# Creating exercises: Get students to do it

One interesting technique I’ve tried is to ask students to create an exercise and its solution. The advantages of this are many. One, creating exercises is hard and I can use all the help I can get. The best exercises I can use in the following year or for revision purposes. Two, the students get practice in calculating when they are creating the solutions. Three, students have to think deeper. Sometimes a lot deeper. This gives them much more insight into the technique(s) being practised.

For example, when teaching vector calculus to engineers, I asked the students to produce an exercise on the calculation of a surface integral. Constraints were important as a shamelessly flippant student could set the exercise of integrating the constant function over a square. Hence, the surface should not be flat and the function should not be constant or consisting of only linear terms.

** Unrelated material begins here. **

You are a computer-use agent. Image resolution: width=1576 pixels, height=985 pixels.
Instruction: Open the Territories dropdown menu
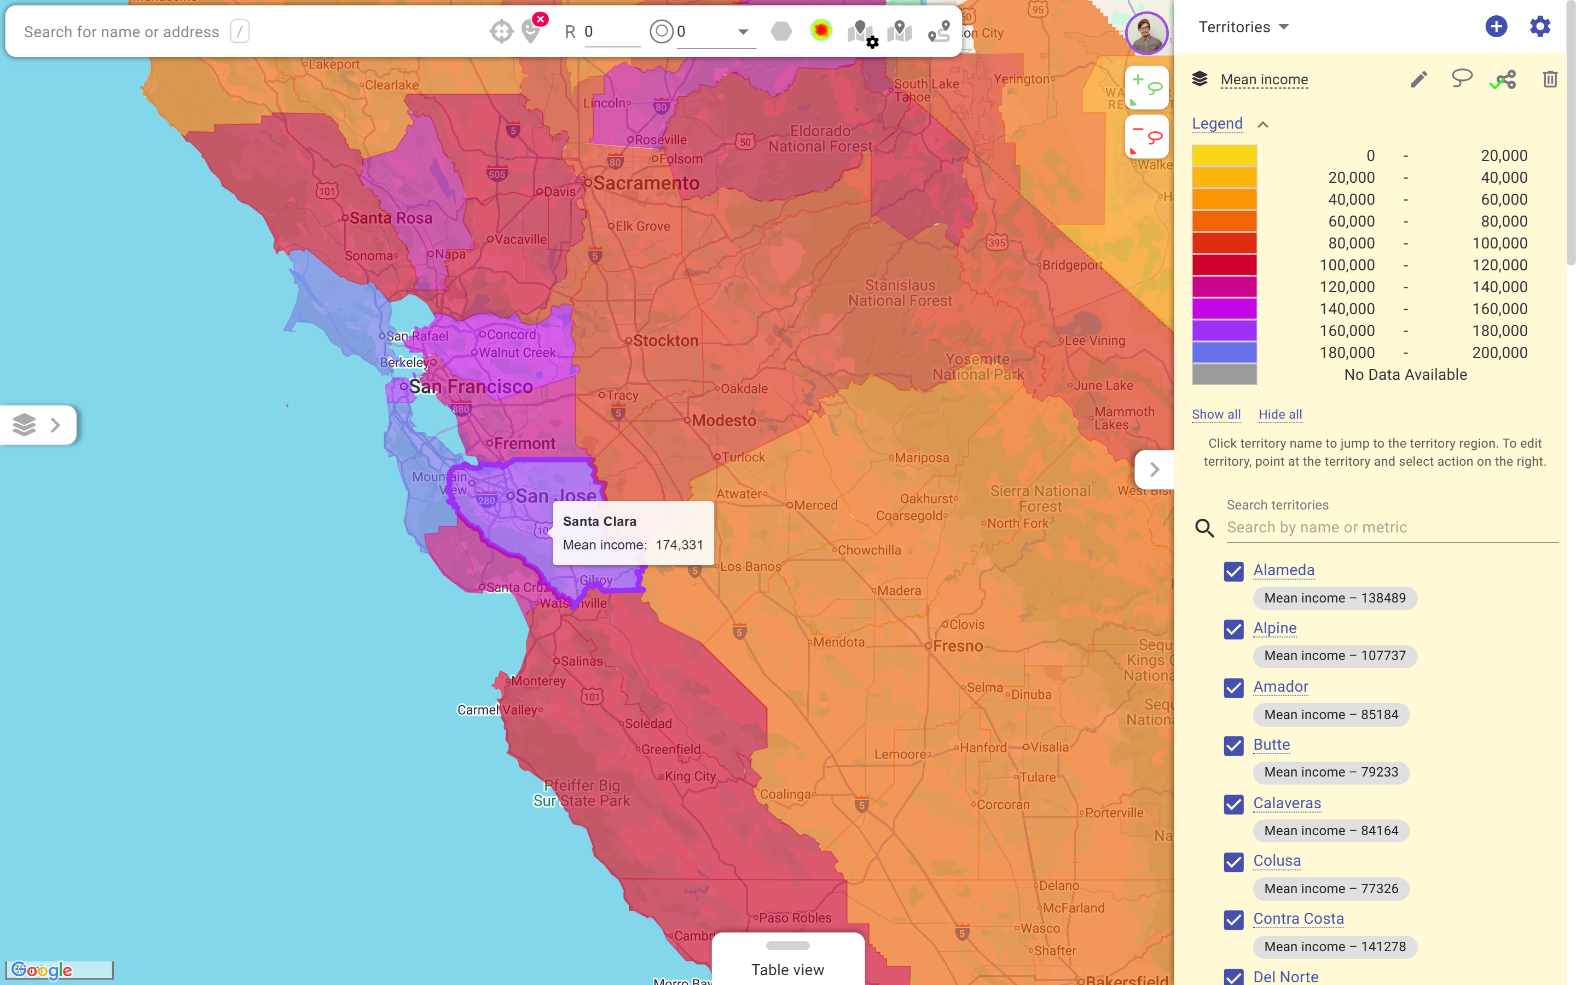pos(1243,27)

This worked quite well with most of the students being able to get a good exercise from it. Admittedly, many did not stray far from the type of question they had already seen and essentially just changed some coefficients. Nonetheless, they got a sense of achievement from this. The task was frustrating for some students though. This was particularly true if during working out the answer to their question they discovered that they have created something too hard and had to simplify. Their assessment was that the previous work is somehow wasted.

Interestingly, when questions were created to give to others, some students tried to set the hardest possible question that they themselves could answer in an attempt to torture their peers.

I also tried this to generate problems involving eigenvalues and eigenvectors for $2\times 2$ and $3\times 3$ determinants. I’m sure that there are many other possibilities but I would say that this task is limited to routine calculation exercises. It is hard to create a question asking for a proof that is in the sweet spot of being just hard enough to be non-trivial yet doable. However, if anyone has ever managed to get their class to do this I would be interested in seeing the results.